====== EXERCISE MATERIALS

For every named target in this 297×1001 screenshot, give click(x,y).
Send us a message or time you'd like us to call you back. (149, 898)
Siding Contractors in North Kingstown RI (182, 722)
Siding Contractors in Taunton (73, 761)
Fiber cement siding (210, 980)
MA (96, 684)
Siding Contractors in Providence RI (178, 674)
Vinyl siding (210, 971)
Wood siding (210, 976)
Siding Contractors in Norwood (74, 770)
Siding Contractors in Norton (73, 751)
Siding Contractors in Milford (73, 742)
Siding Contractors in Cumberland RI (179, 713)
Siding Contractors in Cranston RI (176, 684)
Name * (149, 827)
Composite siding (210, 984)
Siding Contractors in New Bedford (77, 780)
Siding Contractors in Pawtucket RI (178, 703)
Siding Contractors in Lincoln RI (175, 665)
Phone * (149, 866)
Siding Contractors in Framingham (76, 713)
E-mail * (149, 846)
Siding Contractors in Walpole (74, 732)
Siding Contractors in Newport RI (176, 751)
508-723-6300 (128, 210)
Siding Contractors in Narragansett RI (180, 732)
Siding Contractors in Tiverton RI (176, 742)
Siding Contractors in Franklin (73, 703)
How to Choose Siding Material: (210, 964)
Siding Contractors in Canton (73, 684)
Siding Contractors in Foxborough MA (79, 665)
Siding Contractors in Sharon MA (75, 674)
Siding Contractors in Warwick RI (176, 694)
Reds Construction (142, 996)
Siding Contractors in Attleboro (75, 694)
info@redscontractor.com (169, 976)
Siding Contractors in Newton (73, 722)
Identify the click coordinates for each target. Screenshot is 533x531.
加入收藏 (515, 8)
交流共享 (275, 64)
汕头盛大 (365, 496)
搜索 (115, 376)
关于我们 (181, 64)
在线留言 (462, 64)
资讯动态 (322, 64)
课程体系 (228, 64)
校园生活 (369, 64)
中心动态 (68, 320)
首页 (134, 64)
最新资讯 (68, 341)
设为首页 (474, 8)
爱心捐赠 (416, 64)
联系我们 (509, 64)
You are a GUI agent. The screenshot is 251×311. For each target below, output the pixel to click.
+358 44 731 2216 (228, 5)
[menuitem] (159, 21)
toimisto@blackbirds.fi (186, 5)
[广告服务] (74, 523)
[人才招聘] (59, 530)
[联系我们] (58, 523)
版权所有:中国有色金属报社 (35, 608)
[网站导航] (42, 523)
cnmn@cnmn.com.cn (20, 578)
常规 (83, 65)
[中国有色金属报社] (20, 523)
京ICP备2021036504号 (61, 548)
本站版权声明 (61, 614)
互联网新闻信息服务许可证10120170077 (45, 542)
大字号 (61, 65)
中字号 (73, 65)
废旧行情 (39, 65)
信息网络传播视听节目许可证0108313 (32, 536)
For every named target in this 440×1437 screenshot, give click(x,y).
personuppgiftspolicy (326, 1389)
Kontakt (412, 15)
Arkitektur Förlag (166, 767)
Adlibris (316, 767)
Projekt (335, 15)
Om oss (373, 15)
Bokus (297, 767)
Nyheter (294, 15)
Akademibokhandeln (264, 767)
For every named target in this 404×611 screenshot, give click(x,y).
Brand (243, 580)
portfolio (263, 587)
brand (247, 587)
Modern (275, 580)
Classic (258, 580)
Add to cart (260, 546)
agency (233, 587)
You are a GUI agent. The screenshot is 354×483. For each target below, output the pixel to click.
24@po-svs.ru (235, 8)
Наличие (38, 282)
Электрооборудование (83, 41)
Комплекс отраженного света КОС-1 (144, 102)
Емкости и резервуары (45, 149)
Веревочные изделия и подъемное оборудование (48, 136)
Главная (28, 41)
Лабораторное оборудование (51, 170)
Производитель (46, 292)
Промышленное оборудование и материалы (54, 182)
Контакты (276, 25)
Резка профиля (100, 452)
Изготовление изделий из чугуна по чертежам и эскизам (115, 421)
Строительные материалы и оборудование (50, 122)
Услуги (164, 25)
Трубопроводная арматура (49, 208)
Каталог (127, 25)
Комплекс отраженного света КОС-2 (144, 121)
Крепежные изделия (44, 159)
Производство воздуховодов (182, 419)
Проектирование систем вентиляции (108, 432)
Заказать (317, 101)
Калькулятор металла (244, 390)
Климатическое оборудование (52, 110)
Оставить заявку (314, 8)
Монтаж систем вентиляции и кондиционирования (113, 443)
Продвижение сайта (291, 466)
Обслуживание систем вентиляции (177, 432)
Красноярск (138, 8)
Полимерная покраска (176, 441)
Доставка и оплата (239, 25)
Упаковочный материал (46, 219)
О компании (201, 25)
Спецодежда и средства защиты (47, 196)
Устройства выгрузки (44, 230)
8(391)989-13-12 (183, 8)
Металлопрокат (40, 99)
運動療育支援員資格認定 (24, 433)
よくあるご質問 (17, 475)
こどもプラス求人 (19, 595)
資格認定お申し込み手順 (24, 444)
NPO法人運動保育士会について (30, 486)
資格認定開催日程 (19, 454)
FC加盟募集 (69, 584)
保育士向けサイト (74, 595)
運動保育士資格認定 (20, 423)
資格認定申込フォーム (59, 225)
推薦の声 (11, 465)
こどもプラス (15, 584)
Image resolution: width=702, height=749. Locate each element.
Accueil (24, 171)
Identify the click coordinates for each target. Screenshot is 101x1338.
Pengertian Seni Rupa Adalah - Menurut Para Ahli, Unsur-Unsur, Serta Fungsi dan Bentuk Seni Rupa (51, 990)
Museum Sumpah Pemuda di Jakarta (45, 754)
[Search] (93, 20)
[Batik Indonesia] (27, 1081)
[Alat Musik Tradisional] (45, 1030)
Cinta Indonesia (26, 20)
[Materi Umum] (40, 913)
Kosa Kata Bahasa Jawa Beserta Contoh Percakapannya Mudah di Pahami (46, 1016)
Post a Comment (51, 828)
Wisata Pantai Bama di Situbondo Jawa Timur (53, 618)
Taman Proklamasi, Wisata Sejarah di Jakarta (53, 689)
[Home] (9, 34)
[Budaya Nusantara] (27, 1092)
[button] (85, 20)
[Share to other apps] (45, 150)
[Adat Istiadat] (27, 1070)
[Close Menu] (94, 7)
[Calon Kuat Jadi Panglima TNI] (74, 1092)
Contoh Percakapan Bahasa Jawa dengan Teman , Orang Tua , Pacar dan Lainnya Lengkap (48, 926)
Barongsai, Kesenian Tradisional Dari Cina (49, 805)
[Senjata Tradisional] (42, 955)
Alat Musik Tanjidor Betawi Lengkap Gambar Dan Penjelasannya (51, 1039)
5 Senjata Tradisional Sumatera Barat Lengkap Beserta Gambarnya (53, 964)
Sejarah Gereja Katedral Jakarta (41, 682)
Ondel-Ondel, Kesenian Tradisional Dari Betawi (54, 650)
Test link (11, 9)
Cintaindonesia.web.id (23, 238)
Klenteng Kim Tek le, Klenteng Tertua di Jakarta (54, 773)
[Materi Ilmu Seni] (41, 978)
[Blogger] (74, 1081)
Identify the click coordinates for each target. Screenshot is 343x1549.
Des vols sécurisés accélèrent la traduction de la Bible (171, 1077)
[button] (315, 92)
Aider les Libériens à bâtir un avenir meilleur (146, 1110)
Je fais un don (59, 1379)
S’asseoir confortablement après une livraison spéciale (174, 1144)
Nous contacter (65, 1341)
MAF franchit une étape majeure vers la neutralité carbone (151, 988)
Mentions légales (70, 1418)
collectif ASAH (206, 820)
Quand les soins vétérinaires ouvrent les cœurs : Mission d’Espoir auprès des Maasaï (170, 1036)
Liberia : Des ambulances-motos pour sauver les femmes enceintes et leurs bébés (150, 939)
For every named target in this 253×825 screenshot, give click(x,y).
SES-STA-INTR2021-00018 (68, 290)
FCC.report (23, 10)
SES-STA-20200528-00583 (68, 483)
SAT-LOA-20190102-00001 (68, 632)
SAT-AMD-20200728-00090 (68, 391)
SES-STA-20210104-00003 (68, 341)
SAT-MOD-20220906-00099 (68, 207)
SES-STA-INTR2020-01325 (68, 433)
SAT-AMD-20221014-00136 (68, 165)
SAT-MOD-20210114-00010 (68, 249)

============

▶ _TASK TO COMPLETE_
Print everything from the start of the rows down to the line containing "MA (96, 684)", both included, with each line unchanged.

▶ _RESULT OF THE EXERCISE_
For every named target in this 297×1001 screenshot, give click(x,y).
Send us a message or time you'd like us to call you back. (149, 898)
Siding Contractors in North Kingstown RI (182, 722)
Siding Contractors in Taunton (73, 761)
Fiber cement siding (210, 980)
MA (96, 684)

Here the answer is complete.